• [Passage for review]:
============
Ovarian Cancer Stages

by Beaner

If you or a loved one has been diagnosed with ovarian cancer, here is an explanation of its stages.

Ovarian Cancer & Breast Cancer

These two cancers are often linked.

I wrote my previous article about the stages of breast cancer because I'm currently being treated for the disease. What some people may not know is that breast cancer and ovarian cancer are linked closely together in some cases due to the mutation of two identified genes known as BRCA 1 and BRCA 2. Women who are positive for this genetic mutation are at a greater risk for both ovarian cancer and breast cancer. Oftentimes when a woman is diagnosed with breast cancer and she tests positive for the mutation, doctors will perform an oopherectomy and remove the ovaries to eliminate the possibility of developing ovarian cancer.

Stage 1 through 4 of Ovarian Cancer

A brief description of each stage.

There may be similarities between breast and ovarian cancer but there are some distinct differences. First of all, ovarian cancer is less likely to mestastasize to distant organs of the body; typically most metastases are to the abdominal area. Breast cancer has many primary sites of spread including the brain, liver, lungs, and bones.

Another major difference between the two is the staging. Here's how ovarian cancer is broken down:

Stage 1: This is the earliest stage of ovarian cancer and it is broken down in three subcategories:

Stage 1a - There is tumor involvement with only one ovary and it is inside (not on the surface). Abdominal fluid does not contain any cancer cells.

Stage 1b - There is a tumor involving both ovaries and it is encapsulated inside. There are no cancer cells in the abdominal fluid.

Stage 1c- The tumor is in one or both of the ovaries but one of them ruptured or can be found on the surface. Cancer cells are also found in abdominal fluid.

Stage 2: This stage is marked by cancer growth beyond the ovaries and is also broken down in three subcategories:

Stage 2a - The cancer is also in the uterus or fallopian tubes.

Stage 2b - The cancer has spread to other areas of the pelvis 

Stage 2c - Not only has the cancer spread into other areas of the pelvis, it is also evident in lining of the abdominal cavity.

Stage 3: Most cases of ovarian cancer are diagnosed at this stage and is considered advanced. There is more spread into the abdominal region, making it hard to treat. Here are the three subcategories:

Stage 3a - The cancer is in one or both ovaries, the pelvis, and cancer cells are identified in the abdominal lining and the fatty layer that hangs over the intestines.

Stage 3b - One or both ovaries are involved and there are masses of 2 cm or less that are implanted in the abdominal lining.

Stage 3c - One or both ovaries are involved and there are implantations that are greater than 2 cm in size on the abdominal lining. Lymph nodes from either behind the uterus, groin, and upper abdomen are also involved.

Stage 4: This stage is also an advanced form and it means that the cancer has spread to distant organs in the body. Although metastasis to these organs is not common, it can also spread to the pancreas, breast, colon, and stomach.

Ovarian Cancer Ribbon
Ovarian Cancer Ribbon

Ovarian Cancer and Breast Cancer Vary Greatly

Don't be ruled by statistics.

Obviously, these two gynecological cancers are very different due to the site of origin. However ovarian cancer is very hard to detect and it usually not discovered until Stage 3 or Stage 4. Symptoms don't always manifest themselves until this point and can be confused with other illnesses. Unless diagnosed and treated at Stage 1, the five-year survival rate is much lower than that of breast cancer.

Although the statistics for survival of ovarian cancer sound dire, it is important to know that if you are diagnosed with this disease, don't be ruled by statistics. Everyone's body is fdifferent and no one else has the same case as you do. All you can do is lead the healthiest lifestyle possible by eating right, working out, and let go of stress as much you can.
============
• [Listed records]:
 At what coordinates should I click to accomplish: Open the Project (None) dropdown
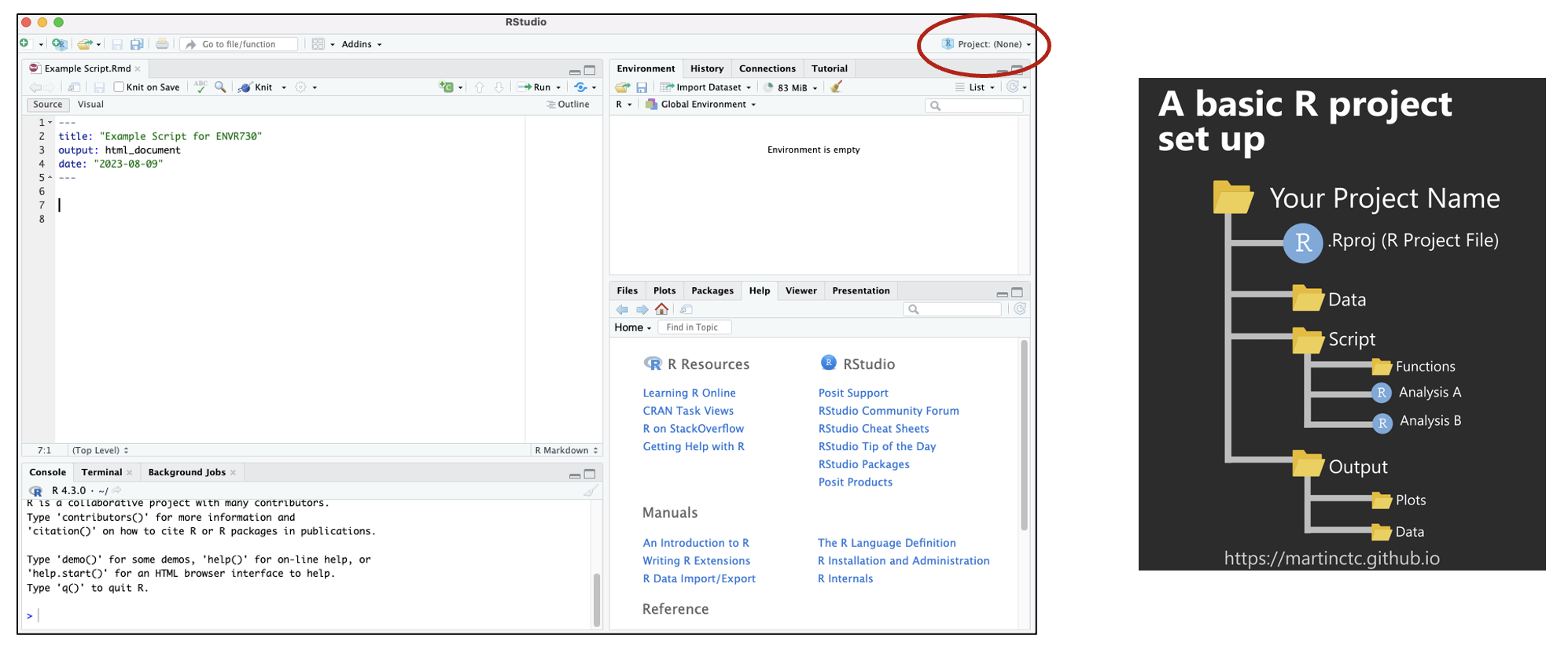988,44
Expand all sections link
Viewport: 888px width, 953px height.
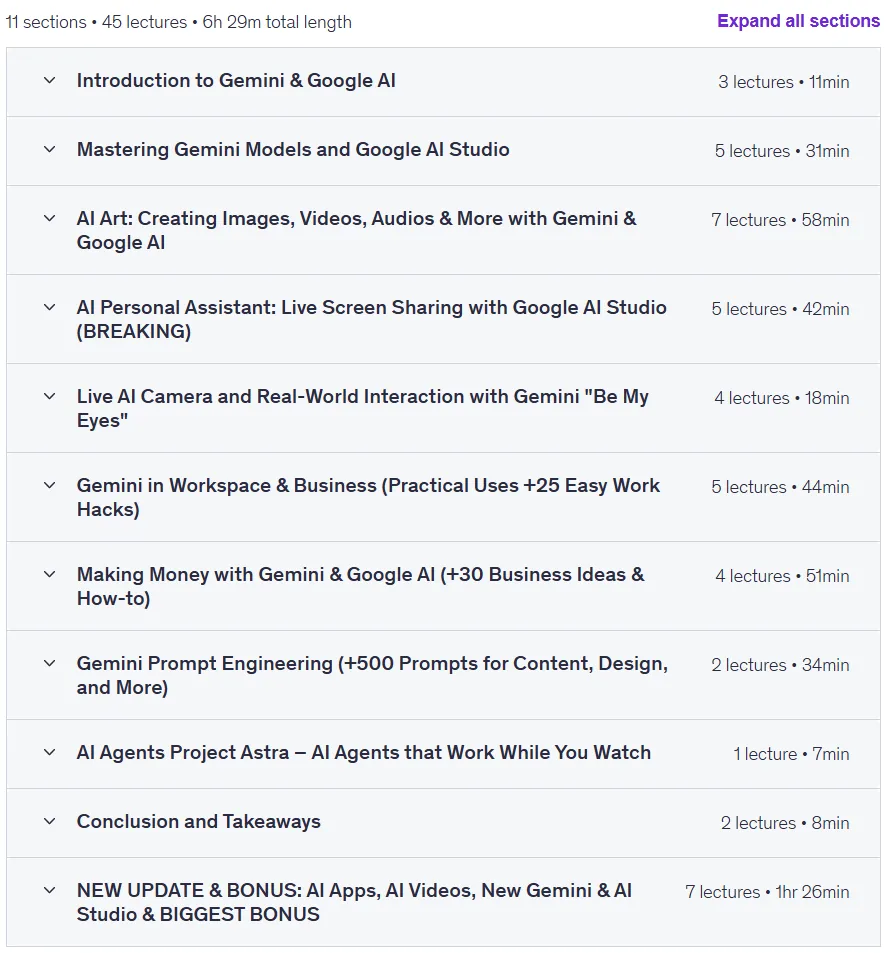pyautogui.click(x=798, y=21)
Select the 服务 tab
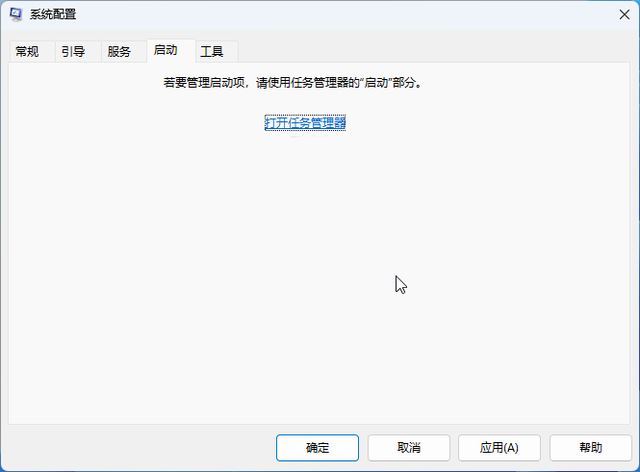Viewport: 640px width, 472px height. (119, 51)
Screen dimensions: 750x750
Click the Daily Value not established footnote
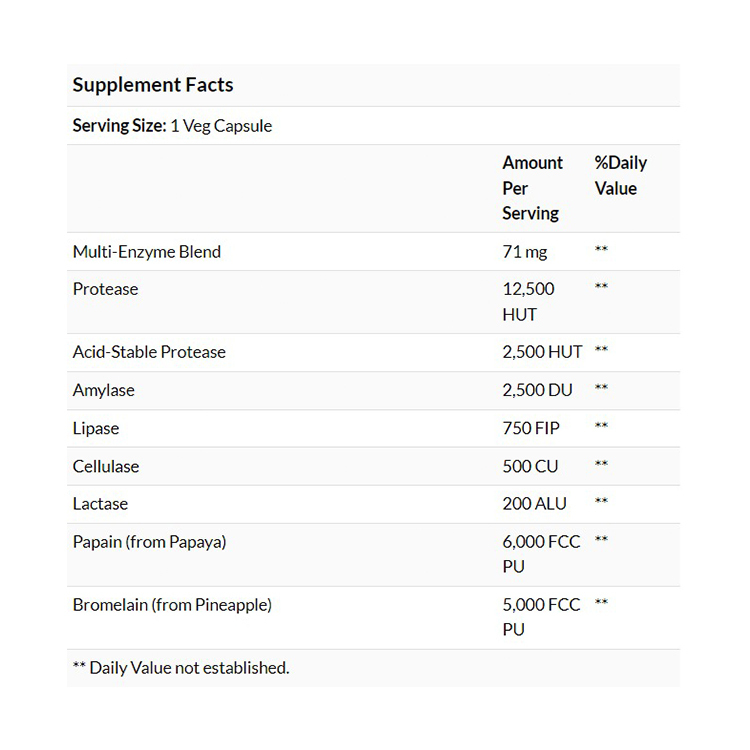pyautogui.click(x=181, y=668)
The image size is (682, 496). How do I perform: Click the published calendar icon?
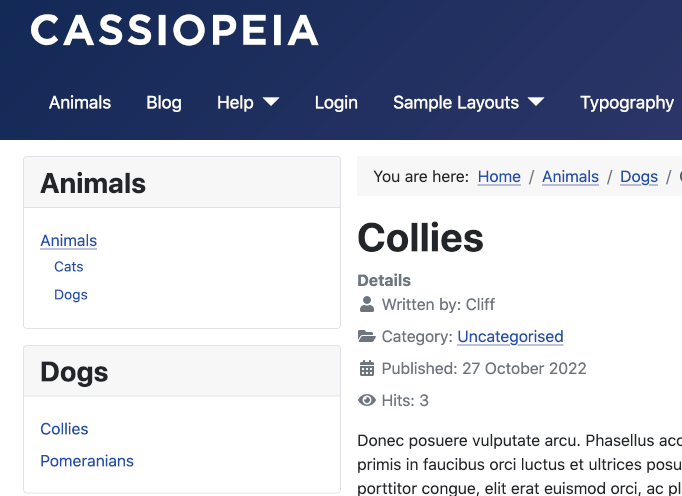pos(367,368)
============
• [Assigned task 1]:
In the article on ovarian cancer stages, at which stage are most cases of ovarian cancer diagnosed?
• [Assigned task 2]:
Copy out the part of the article on ovarian cancer stages from "Stage 2b - The" to "over the intestines." word for word.
The records are separate material, apart from the article on ovarian cancer stages.

• [Answer box 1]:
Stage 3

• [Answer box 2]:
Stage 2b - The cancer has spread to other areas of the pelvis 

Stage 2c - Not only has the cancer spread into other areas of the pelvis, it is also evident in lining of the abdominal cavity.

Stage 3: Most cases of ovarian cancer are diagnosed at this stage and is considered advanced. There is more spread into the abdominal region, making it hard to treat. Here are the three subcategories:

Stage 3a - The cancer is in one or both ovaries, the pelvis, and cancer cells are identified in the abdominal lining and the fatty layer that hangs over the intestines.